**Provided information**
···

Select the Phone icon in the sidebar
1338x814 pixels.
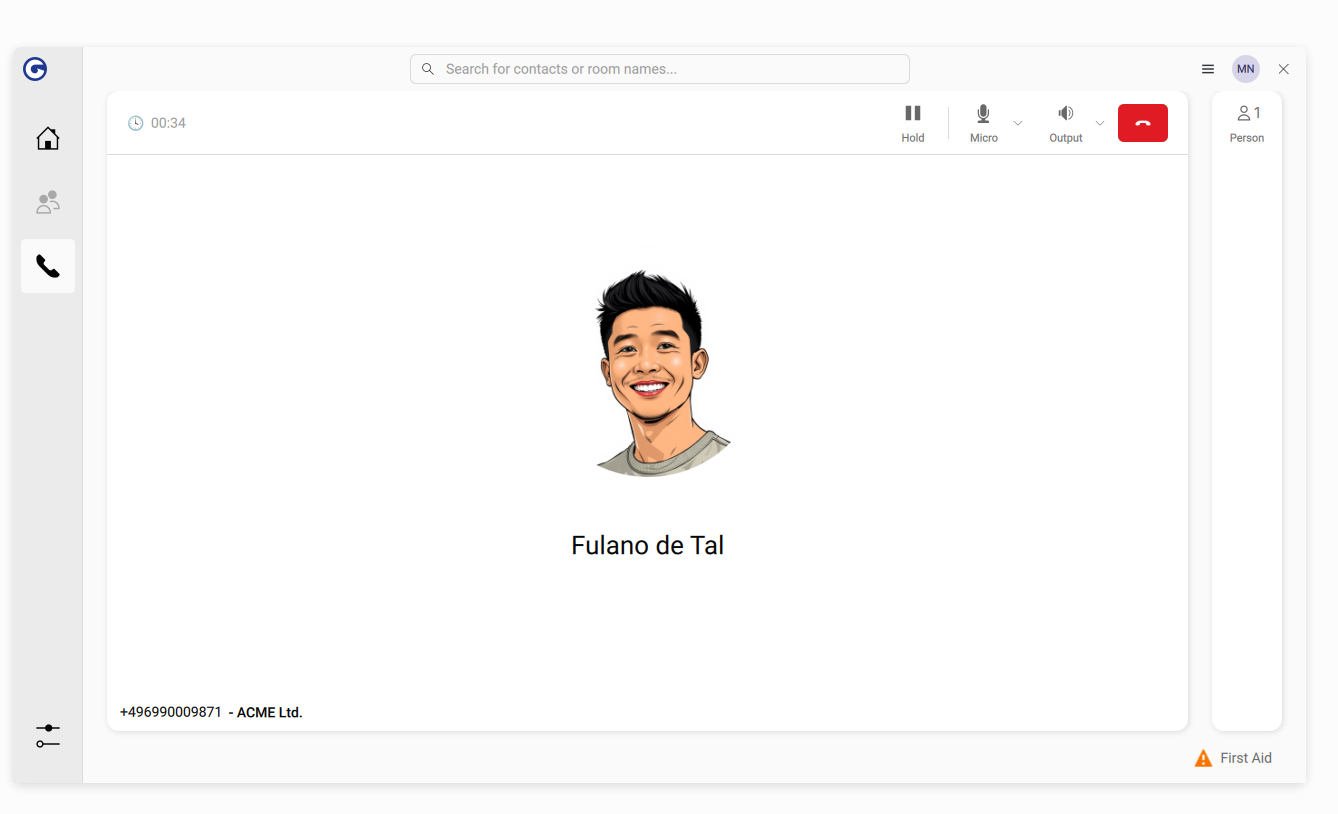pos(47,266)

···

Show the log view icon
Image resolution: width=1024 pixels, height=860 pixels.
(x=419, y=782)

···

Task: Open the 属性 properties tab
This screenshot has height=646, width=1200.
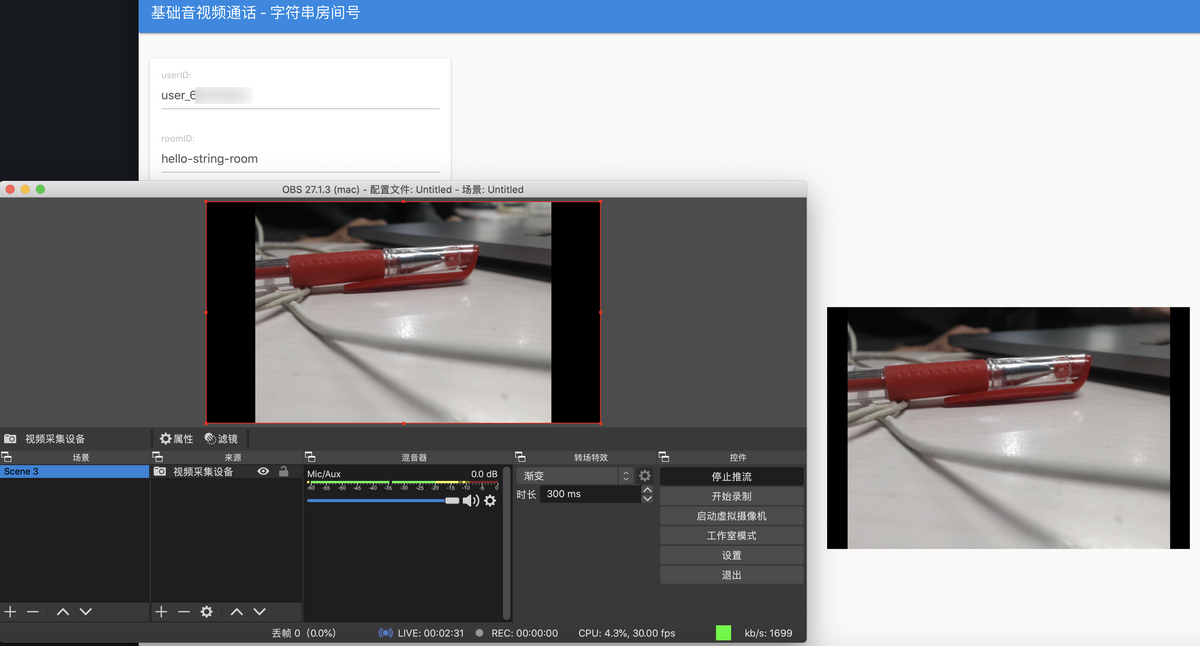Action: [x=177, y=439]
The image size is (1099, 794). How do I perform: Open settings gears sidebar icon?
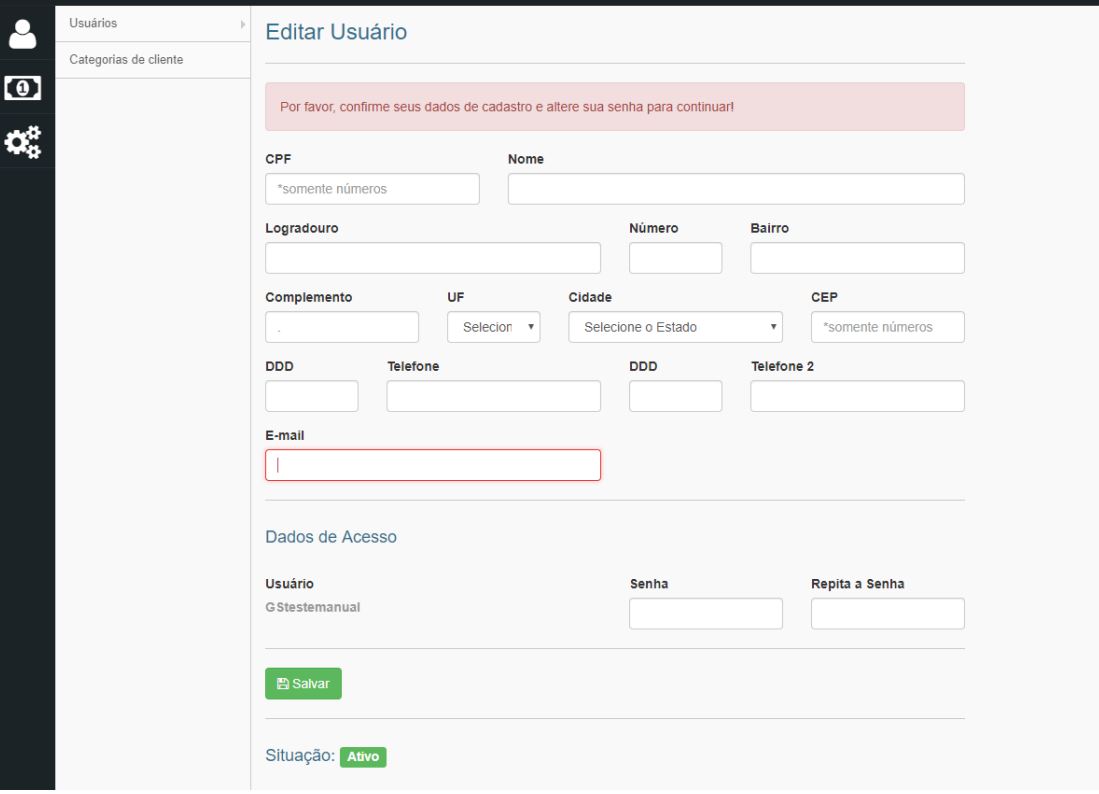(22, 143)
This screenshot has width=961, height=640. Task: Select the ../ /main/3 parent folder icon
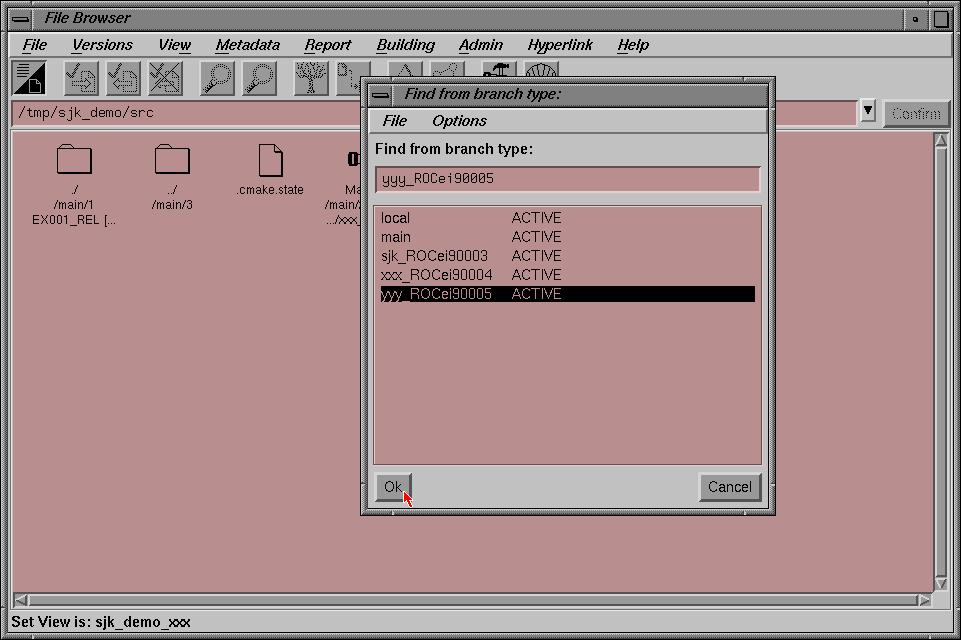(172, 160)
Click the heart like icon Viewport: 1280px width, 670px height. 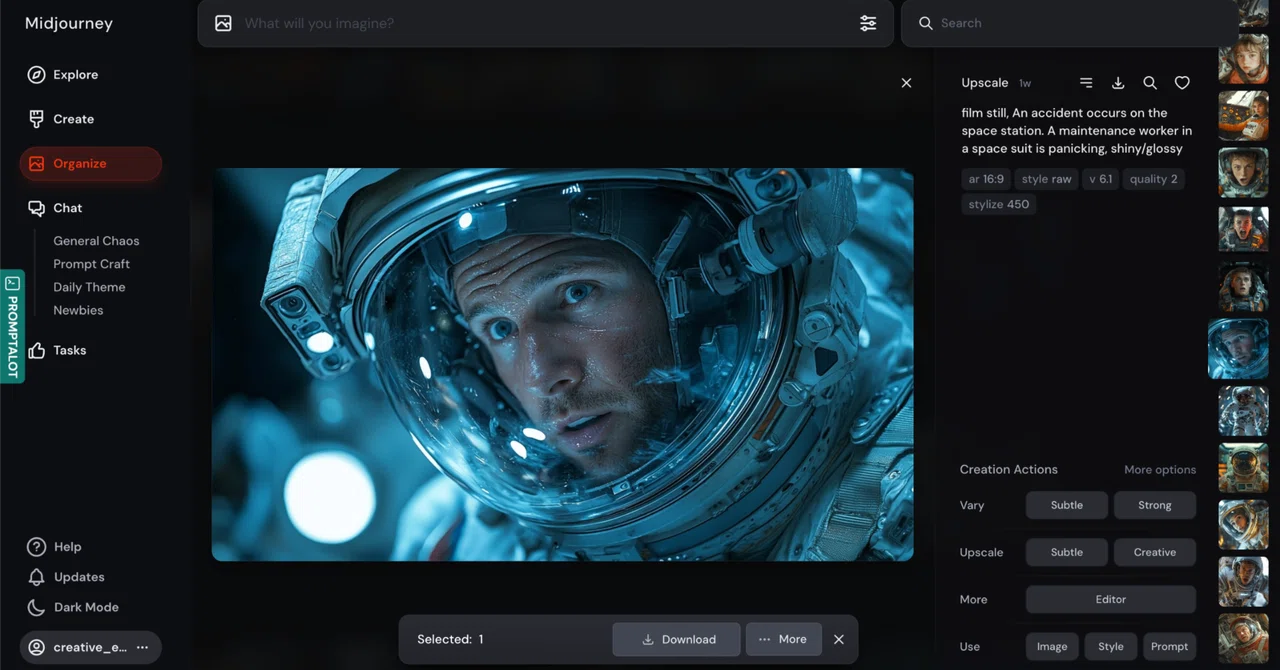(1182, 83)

···

**Problem description**
Rewrite the lines between the one holding "Select the Phone icon in the sidebar" and the one holding "pos(47,266)", inclusive, substituting "side panel" for "sidebar" and leaving everything else unchanged. Omit the pictures from your answer.

**Response below**
Select the Phone icon in the side panel
1338x814 pixels.
pos(47,266)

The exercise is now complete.